Let us model the circle $\Gamma$ as $(x-16)^2 + (y-a)^2 = (a+2)^2$ such that it is tangent to line $y=-2$ at the point $(16,-2).$ If $\Gamma$ is externally tangent to the unit circle $x^2 + y^2 = 1$ , then we have the relation:

$x^2 + y^2 = 1;$

$(x^2 -32x + 256) + (y^2 -2ay + a^2) = a^2 + 4a + 4$ ;

or $y = \frac{-32x - 4a + 253}{2a}$ . If we substitute this expression into the unit circle, then we obtain the quadratic equation:

$x^2 + ( \frac{-32x - 4a + 253}{2a})^2 = 1$ ;

or $4a^2x^2 + (1024x^2 - 64(253-4a)x + (253-4a)^2 = 4a^2;$

or $x = \frac{64(253-4a) \pm \sqrt{64^2(253-4a)^2 - 4(4a^2+1024)[(253-4a)^2 - 4a^2]}}{4a^2 + 1024}$ . We desire only one external tangency point , which occurs the discriminant equals zero:

$64^2(253-4a)^2 - 4(4a^2+1024)[(253-4a)^2 - 4a^2] = 0$ ;

or $(253-4a)^{2}(64^2 - 16a^2 -64^2) + 16a^2 = 0;$

or $16a^2[1 - (253-4a)^2] = 0;$

or $a = 0,\frac{247}{6}, \frac{255}{2}$ . We now check for tangency feasibility between $\Gamma$ and the unit circle.
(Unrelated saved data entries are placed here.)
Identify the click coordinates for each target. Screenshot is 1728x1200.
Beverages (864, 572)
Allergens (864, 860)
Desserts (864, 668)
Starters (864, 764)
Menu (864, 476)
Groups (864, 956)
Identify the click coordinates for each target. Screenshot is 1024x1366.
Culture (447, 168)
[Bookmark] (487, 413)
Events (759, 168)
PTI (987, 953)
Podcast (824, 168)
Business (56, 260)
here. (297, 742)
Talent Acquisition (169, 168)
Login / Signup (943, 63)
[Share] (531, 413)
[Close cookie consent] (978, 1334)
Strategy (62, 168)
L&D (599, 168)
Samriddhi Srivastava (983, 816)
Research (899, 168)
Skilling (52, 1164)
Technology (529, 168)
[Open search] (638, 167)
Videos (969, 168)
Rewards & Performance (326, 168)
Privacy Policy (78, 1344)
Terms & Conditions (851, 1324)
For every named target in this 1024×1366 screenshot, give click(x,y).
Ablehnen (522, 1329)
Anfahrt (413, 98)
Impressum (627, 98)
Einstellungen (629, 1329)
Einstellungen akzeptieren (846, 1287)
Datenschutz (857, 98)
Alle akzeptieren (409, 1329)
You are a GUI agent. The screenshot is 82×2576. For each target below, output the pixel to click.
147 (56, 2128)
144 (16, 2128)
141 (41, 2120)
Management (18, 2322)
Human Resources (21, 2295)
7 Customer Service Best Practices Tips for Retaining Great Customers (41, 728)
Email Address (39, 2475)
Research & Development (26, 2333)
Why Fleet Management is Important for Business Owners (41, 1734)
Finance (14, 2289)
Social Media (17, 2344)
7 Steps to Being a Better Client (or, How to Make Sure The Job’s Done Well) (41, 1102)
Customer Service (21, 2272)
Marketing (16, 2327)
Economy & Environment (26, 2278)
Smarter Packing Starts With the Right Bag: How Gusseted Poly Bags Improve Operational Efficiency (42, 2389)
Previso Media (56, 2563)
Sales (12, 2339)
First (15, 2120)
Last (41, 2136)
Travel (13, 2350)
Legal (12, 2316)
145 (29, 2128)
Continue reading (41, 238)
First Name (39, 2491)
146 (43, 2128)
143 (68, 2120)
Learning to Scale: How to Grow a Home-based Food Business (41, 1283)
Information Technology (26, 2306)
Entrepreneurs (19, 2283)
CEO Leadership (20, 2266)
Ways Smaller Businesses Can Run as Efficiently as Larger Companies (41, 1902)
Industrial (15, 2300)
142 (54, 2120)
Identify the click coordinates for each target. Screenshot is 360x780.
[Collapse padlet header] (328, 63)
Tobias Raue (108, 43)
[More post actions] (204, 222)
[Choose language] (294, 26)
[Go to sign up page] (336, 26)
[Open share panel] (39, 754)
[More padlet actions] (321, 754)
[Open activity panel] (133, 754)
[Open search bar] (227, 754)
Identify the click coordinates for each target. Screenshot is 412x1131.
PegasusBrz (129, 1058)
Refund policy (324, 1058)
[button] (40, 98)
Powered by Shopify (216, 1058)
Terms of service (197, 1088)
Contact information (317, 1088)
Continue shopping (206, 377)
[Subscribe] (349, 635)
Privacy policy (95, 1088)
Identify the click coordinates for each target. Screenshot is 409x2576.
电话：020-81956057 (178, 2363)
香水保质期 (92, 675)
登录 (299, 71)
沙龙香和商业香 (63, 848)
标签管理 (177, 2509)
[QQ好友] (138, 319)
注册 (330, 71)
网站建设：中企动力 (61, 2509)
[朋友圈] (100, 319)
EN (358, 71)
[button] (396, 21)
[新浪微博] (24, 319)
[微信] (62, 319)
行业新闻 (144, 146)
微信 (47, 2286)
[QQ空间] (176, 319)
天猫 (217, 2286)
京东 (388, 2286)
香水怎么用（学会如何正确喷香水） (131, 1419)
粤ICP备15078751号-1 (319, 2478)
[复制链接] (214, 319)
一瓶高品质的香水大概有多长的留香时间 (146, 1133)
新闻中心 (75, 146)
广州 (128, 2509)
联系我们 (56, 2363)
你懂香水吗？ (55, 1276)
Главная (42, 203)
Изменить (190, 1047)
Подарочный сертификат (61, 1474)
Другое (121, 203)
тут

For $a=0$ , we have $(x-16)^2 + y^2 = 4 \Rightarrow$ no intersection points. For $a = \frac{255}{2},$ we have $(x-16)^2 + (y - \frac{255}{2})^2 = (\frac{259}{2})^2 \Rightarrow$ two intersection points. By default, $\boxed{a = \frac{247}{6}}$ is our desired answer.